Betega 19/03/2021
Somos mesmo todos indivíduos?
O livro trata da obsessão de um homem por seu sósia. O protagonista troca uma vida de mediocridade convicta, por uma perseguição a um ator secundário que viu em um filme de qualidade duvidosa recomendado por um colega de trabalho. De repente solta sua criatividade, se torna proativo e focado nessa busca.
Em algum momento do livro, algo acontece que me faz contestar essa minha ideia de que Tertuliano Máximo Afonso, ou qualquer outro personagem humano, seja o protagonista do livro. Talvez, a protagonista seja a obsessão por se diferenciar dos iguais, a incapacidade de ser diferente associada a não aceitação de ser igual.

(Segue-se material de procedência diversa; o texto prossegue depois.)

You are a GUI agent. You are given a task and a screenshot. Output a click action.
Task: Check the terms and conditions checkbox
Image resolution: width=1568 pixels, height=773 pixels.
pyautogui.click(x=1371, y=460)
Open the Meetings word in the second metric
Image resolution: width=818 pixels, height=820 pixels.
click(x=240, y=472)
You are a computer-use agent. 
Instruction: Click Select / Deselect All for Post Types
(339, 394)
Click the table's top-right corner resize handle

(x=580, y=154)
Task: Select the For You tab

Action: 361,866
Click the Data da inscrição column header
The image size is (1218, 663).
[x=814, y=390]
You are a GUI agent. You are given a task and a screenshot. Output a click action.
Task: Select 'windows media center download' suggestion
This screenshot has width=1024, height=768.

Porém, não posso argumentar mais sobre isso para não ter que esconder a resenha por spoiler, minha intenção aqui não é iniciar uma discussão sobre o texto, ainda que seria interessante fazê-lo.
Tertuliano, com sua vida banal, na qual seu incômodo nome seja talvez seu maior destaque, é a ferramenta usada por Saramago para expor um mundo cada vez mais pasteurizado. Seguro, sem graça, padronizado. Mesmo quando, sem perceber, o personagem para de ter a mediocridade como forma escolhida de vida, ele continua sendo, de algum modo, previsível. Saramago chega a ser bastante direto, talvez até expositivo sobre essa característica, como raramente é em seus livros, ao propor a tese de que tenhamos trocado os instintos genéticos, presentes nos outros animais, por instintos sociais. Esses padronizam, conforme a tese, nossas atitudes tanto quanto ou mais que aqueles genéticos/naturais.
E toda a aventura do livro se baseia nas trapalhadas e desventuras de Tertuliano tentando encontrar seu sósia. Pensando no que fazer quando o encontrar. Tentando justificar para si mesmo e para os outros essa busca. Enquanto faz isso, ele assume riscos, coloca pessoas em risco, de modo que este livro pode agradar até aquelas pessoas que exigem uma tensão rumo ao final.
O Homem Duplicado tem começo, meio e fim claros, tem expectativa pelas próximas cenas, pelas consequências dos atos. Gera medo do que pode acontecer com o protagonista, nos faz torcer por ele e, consequentemente, esperar pelo final do livro, que não decepciona.
Não sei se é possível dizer isso, mas trata-se de um "Saramago para todos os gostos", uma vez que apresenta mais de uma forma de se acompanhar a história.